- **Required action**
All of the records must be restated exactly, with every line complete.
══ The data
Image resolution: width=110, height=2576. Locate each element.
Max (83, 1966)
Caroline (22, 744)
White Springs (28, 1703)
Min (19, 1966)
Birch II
════
- **Solution to the exercise**
Image resolution: width=110, height=2576. Locate each element.
Max (83, 1966)
Caroline (22, 744)
White Springs (28, 1703)
Min (19, 1966)
Birch II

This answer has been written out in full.